Live diagnostics across three pages, refreshed every second — each tap moves to the next page, and the last tap returns to settings:
- System (1/3) — WiFi SSID and signal strength (color-coded, red
OFFLINEwhen the connection is down), IP address; chip model / revision and CPU frequency, plus the CPU temperature on chips that have a sensor (the classic ESP32 in the CYD does not); flash size and speed, firmware size (with % of the OTA slot used) and the running build's compile timestamp; free heap (with the low-water mark since boot), uptime; NTP sync count / last sync age and the current UTC time. - Network & storage (2/3) — mDNS hostname, MAC address, gateway, DNS, WiFi channel; WiFi dropouts since boot (with the last outage's length and how long ago it ended); the reason for the last reset (power-on, software reset, crash, brownout... — shown in red after an abnormal one); SPIFFS usage, largest allocatable heap block (fragmentation), SDK version.
- Clock data (3/3) — home timezone, active face and formats; weather data age; market-holiday calendar source (weekly-fetched vs. compiled-in) and age; public-holiday tables loaded per eligible zone; current backlight level, what's driving auto-brightness (light sensor vs. schedule), any manual-brightness hold remaining, and the configured night window.
Everything on these pages is also in the /api/status JSON for scripting.
Everything the firmware logs goes to the serial port and into a 6KB in-RAM ring buffer, each line stamped with the uptime.

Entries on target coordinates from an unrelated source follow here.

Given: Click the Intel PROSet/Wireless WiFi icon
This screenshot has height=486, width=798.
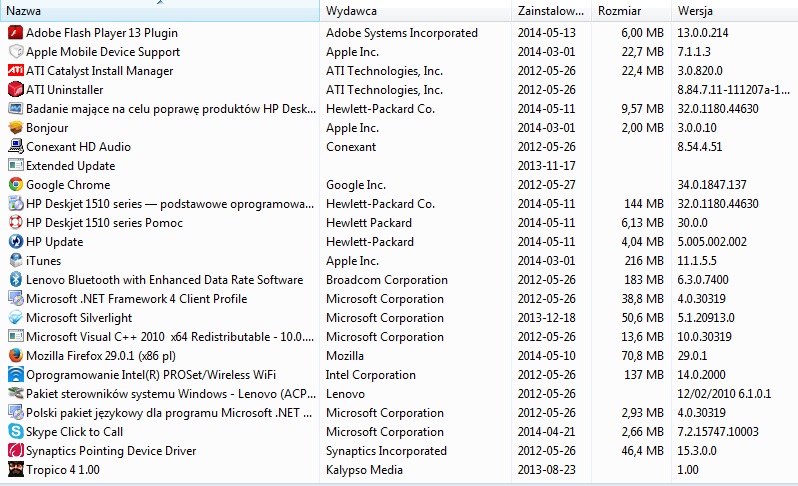Looking at the screenshot, I should click(16, 375).
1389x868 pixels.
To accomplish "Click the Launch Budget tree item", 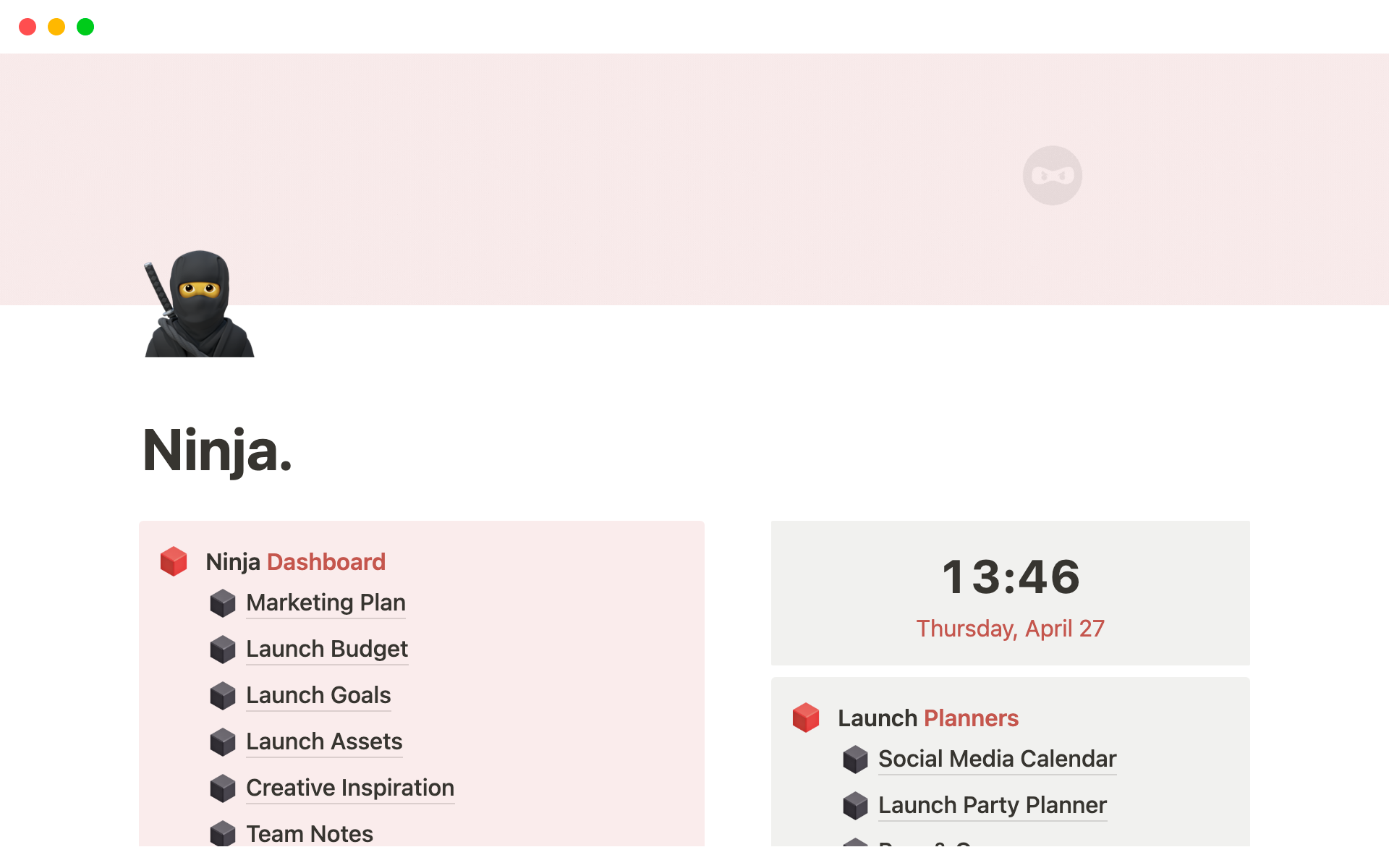I will click(x=326, y=648).
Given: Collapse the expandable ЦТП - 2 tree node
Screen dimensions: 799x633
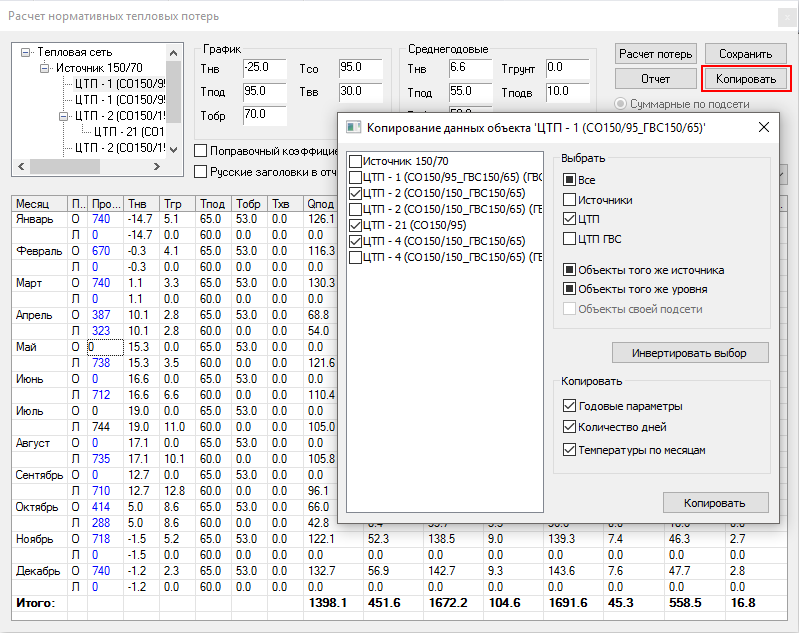Looking at the screenshot, I should (63, 116).
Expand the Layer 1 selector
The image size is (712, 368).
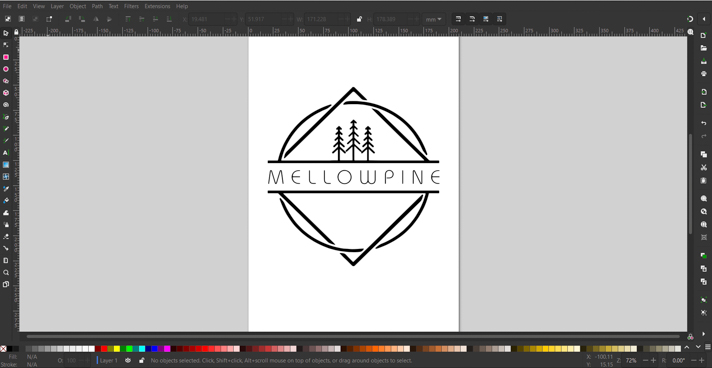coord(109,360)
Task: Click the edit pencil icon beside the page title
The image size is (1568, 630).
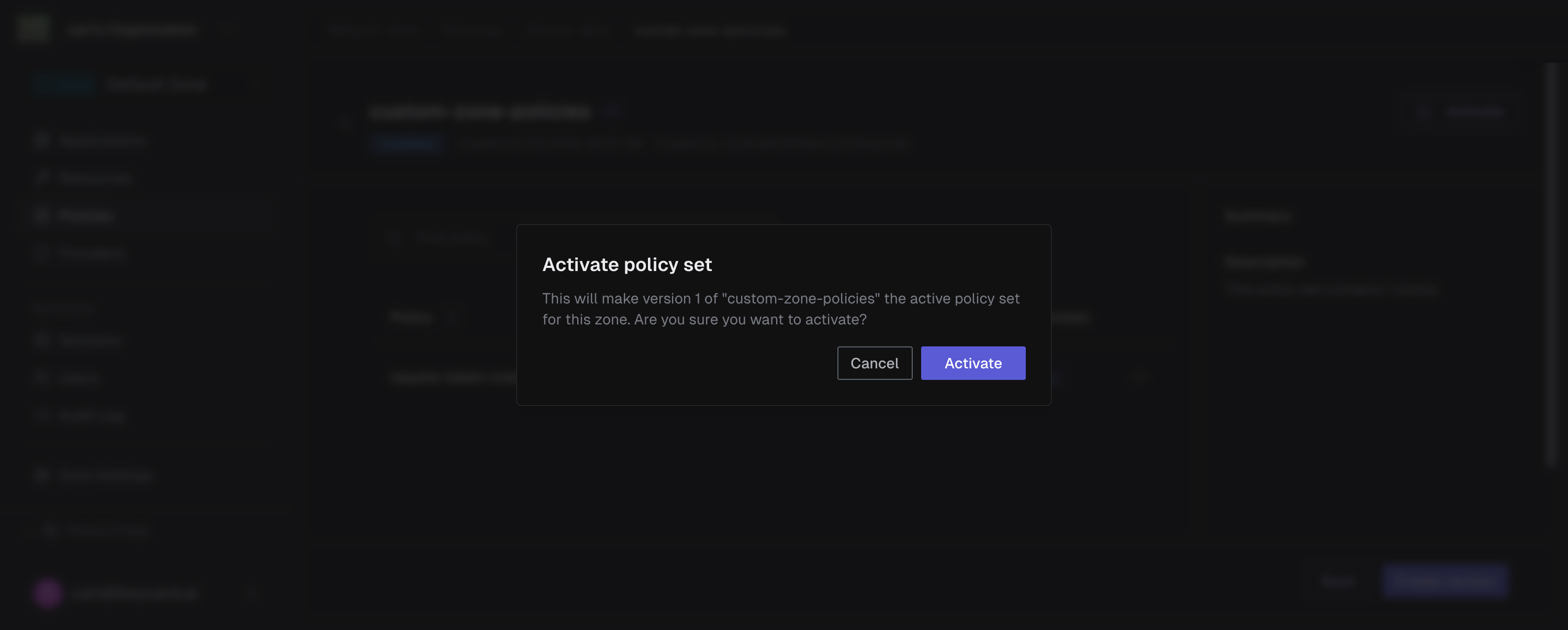Action: (611, 111)
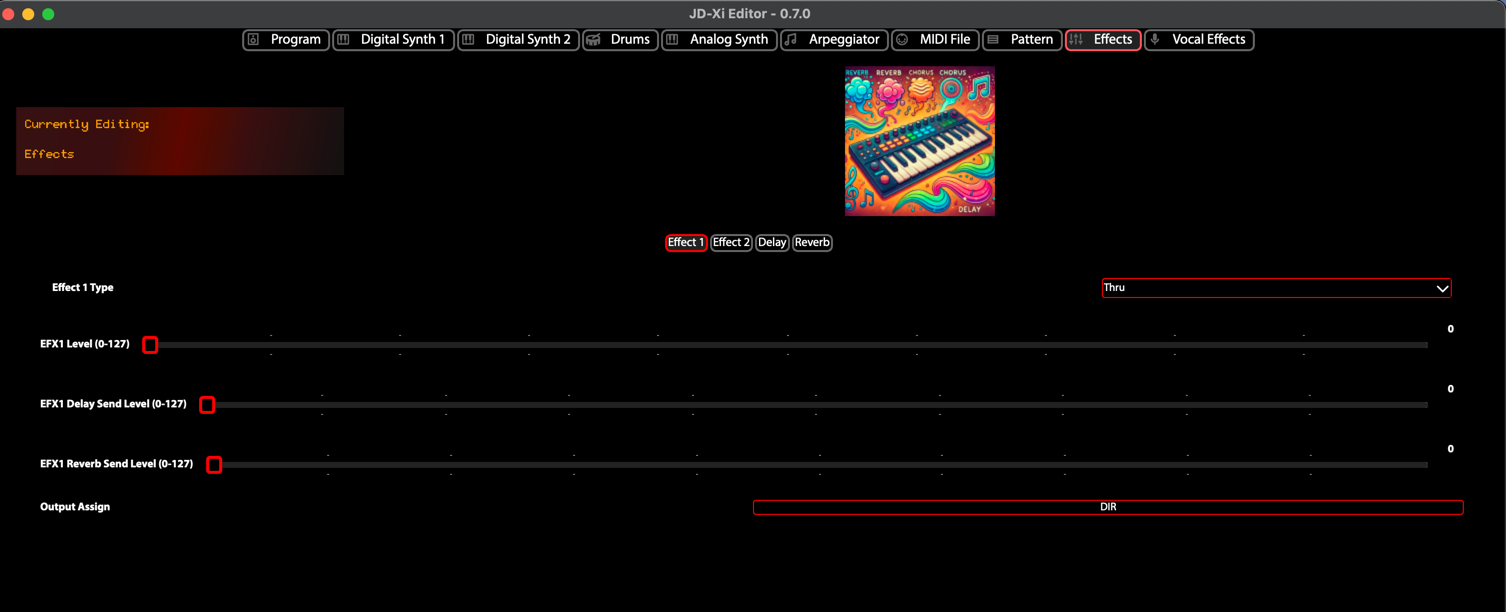1506x612 pixels.
Task: Click the Digital Synth 2 keyboard icon
Action: 469,40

Two ways to read it without a USB cable:
- On the device — settings → Logs shows the newest lines on the display, live; tap anywhere to go back.
- In the browser —
http://esp32worldclock.local/logsis an auto-refreshing viewer (/api/logsserves the same text raw, handy forcurl).
The buffer holds the most recent couple hundred lines; it resets on reboot.
- Time is synced over NTP every 30 minutes (ezTime).
- Timezone definitions are cached in flash after the first successful lookup,
so later boots get correct local times even when the timezone server
(
timezoned.rop.nl) or the network is unreachable. Cached entries refresh automatically once they are older than 6 months, and immediately whenever a quadrant's timezone is changed from the settings page. - Every preset city also carries built-in POSIX timezone rules (including DST transitions) as a last resort: if the timezone server is down and nothing usable is cached — e.g. a first boot, or changing a zone while the server is unreachable — the zone still shows correct local time instead of falling back to UTC.